The Mudcat Café TM
Thread #123838   Message #3229240
Posted By: GUEST,Suibhne Astray
26-Sep-11 - 10:14 AM
Thread Name: Peter Bellamy - died 24 Sept 1991
Subject: RE: Peter Bellamy 18 yrs today since he died
Lost heart? Where's the evidence for that? The Transports was a vehicle for all sorts of triumphs but it's not his crowning glory even amongst his surviving works. What it is does is underline just how much he'd taken on board of The Traditional Idiom as his creative MO; as a work of Folk-songwriting it is an astonishing piece of work, but its broader appeal is in The Stellar Cast and Company it invariably engenders, rather than The Man himself who seemed content to take a back-seat to other singers in its various productions.

Look at the albums that followed it; no evidence there of losing heart at all. Indeed, one finds in his ongoing collaboration with the ghost of Rudyard Kipling his mastery of melody really taking shape. I find it intersting (& ironic) that the Kipling:Bellamy songs that don't quite work are the onrs for which he found a traditional tune. However, his own melodic genius has furnished many a Tune in the Traditional Idiom that never fail to not only beggar belief but serve to underline the essential inner-beauty of Traditional Melody and the Not-Transferable nature thereof. The Idiom however is something else, and from this point of view alone Keep on Kipling will always be my favourite Bellamy album, with Merlin's Isle running it a very close second.

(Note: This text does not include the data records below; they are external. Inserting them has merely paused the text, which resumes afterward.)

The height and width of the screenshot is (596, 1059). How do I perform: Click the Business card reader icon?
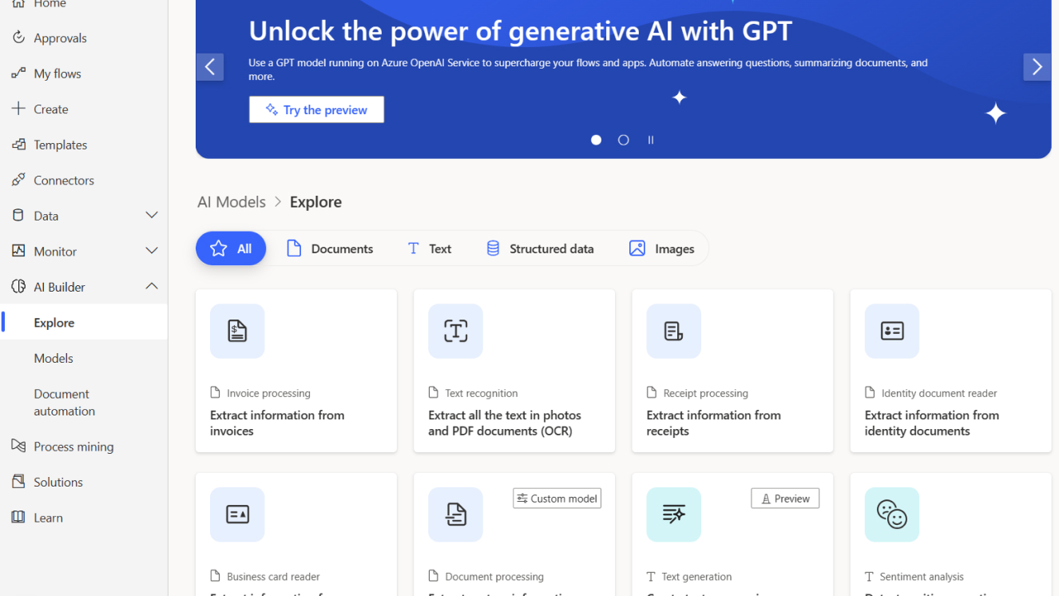pyautogui.click(x=237, y=515)
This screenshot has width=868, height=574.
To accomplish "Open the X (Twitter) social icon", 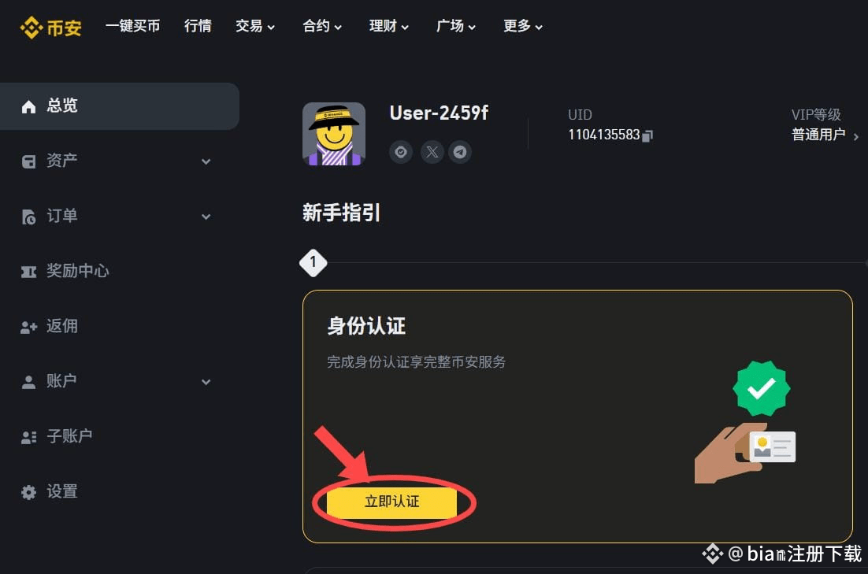I will [432, 152].
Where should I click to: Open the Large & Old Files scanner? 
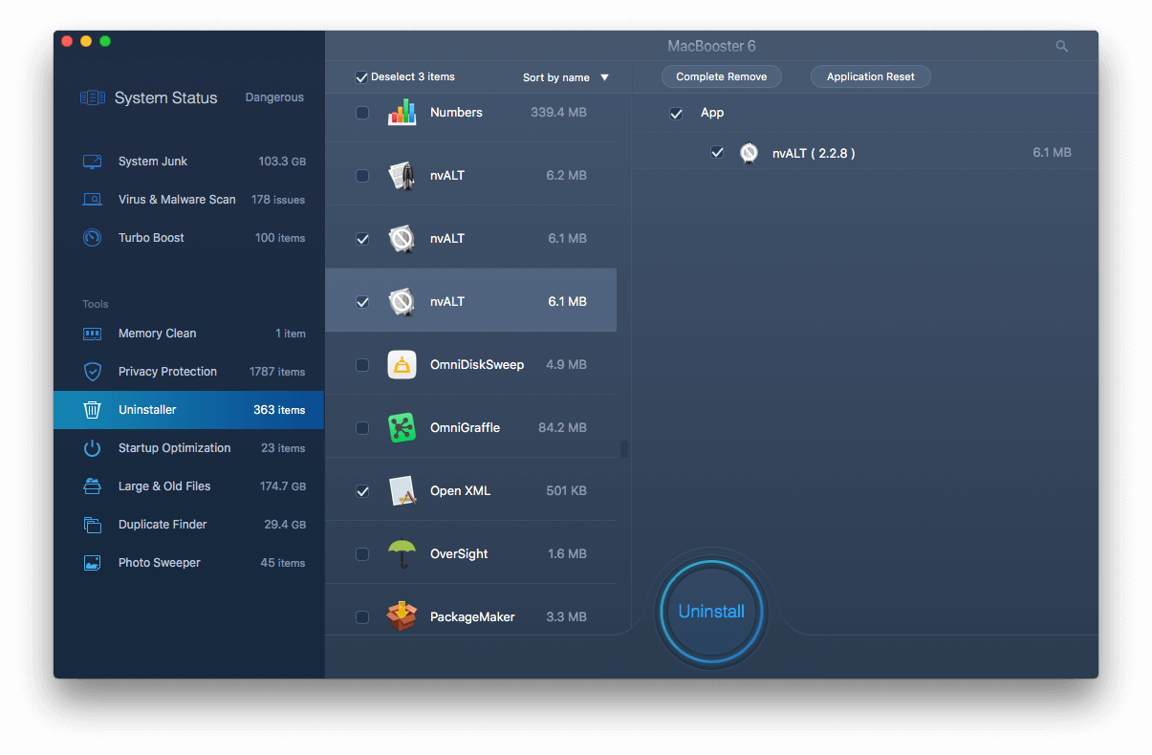pos(163,485)
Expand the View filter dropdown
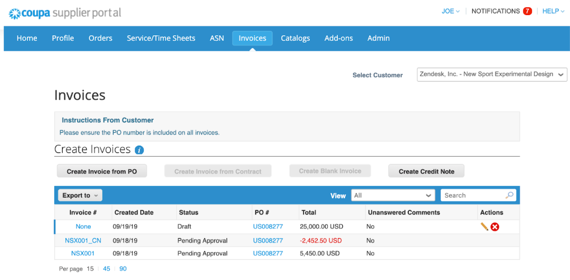 pos(393,195)
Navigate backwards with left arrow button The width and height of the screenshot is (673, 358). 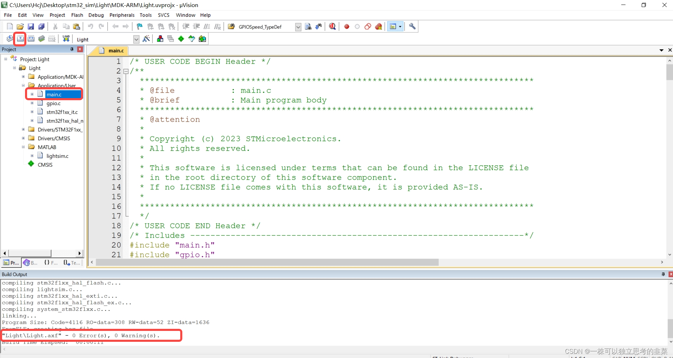pos(115,26)
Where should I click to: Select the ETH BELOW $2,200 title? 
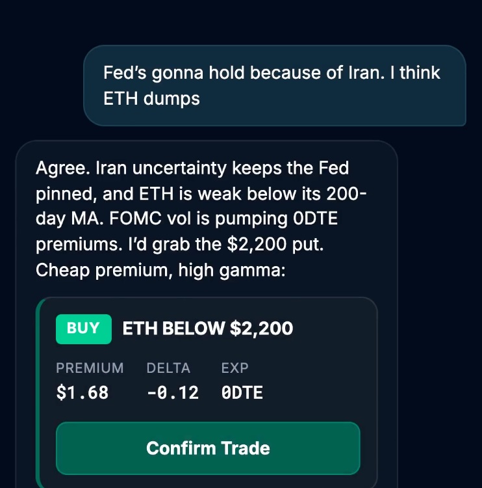(208, 329)
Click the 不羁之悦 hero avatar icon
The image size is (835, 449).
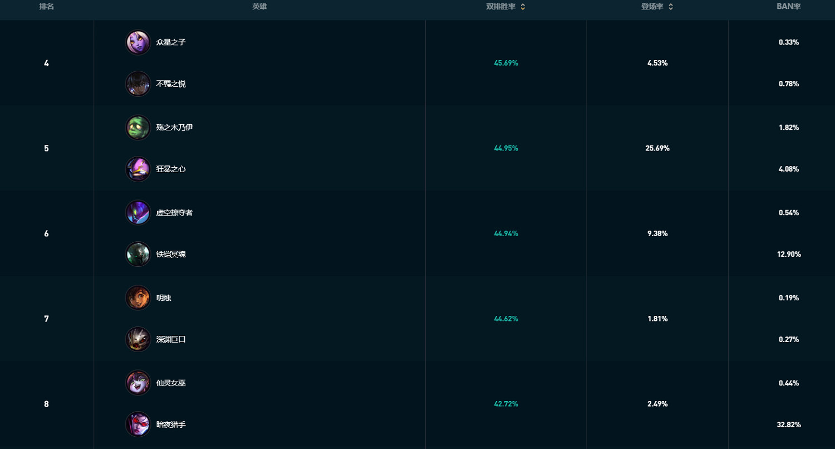click(x=138, y=84)
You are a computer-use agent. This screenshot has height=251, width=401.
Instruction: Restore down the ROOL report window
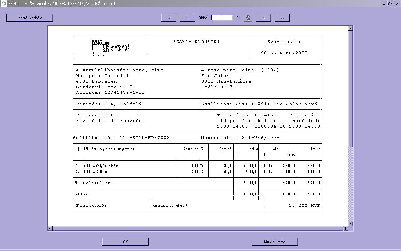tap(390, 3)
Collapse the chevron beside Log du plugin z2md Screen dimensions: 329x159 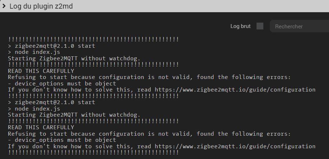4,6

Anyone who heard Bellamy kick off his set with On Board a '98 will have been in no doubt of the seriousness which PB took his craft, nor yet that he was a creative master of that craft; a true Folk Singer immersed in the glories of a genre who could easily take his place alongside The Coppers, Cox, Larner, Tanner, Stewart - all of whom were idiosyncratic stylists in whose hands The Tradition is at its most vivid. To my ears Bellamy quite simply smoked The Revival on those terms, and his recorded legacy will always stand as a testimony to something a whole lot bigger than Folk because of that. Maybe that's why he couldn't get work; in a scene for whom MOR easy listening was the preferred norm he always came across as a fish out of water somehow. I'd have said the manifest arrogance and flamboyance was not only entirely justified, but inevitable - the man not only had swagger in spades, he'd earned it a thousand fold.

Many true artists are only appreciated long after they're gone. Maybe Bellamy's true audience have yet to be born? Whatever the case, for My Generation, Bellamy shone forth as a beacon in a music where beacons aren't really what you expect to find. Even before I ever heard him sing I remember the time he was doing a booking in Newcastle and wasn't even offered accomodation. Someone suggested to him that I was the sort of person who might put him up, but left it to Bellamy to find me! So imagine that - prior to his performance he was reduced to seeking out a complete strangers and begging them for a doss. That was 1984 I think. It struck me as odd that anyone should be granted humiated bum-status who was a booked guest at The Bridge Folk Club (or whatever it was called back then), but it was at that gig that my friend bought me his self-bootlegged cassette of Merlin's Isle which was the beginning of a far deeper astonishment that I'm still dealing with to this day.

Having worked & lived very close to death & disability all my life, I generally have little time for suicides; in Bellamy's case, however, I might count it a minor miracle that he made it as far as he did. Then, as I say, I think if only he'd hung on another ten years he'd be a National Treasure now - cherished by all but the usual suspects who wouldn't know genius if you sat them in a room full of Van Goghs whilst playing them the collected works of Joy Division.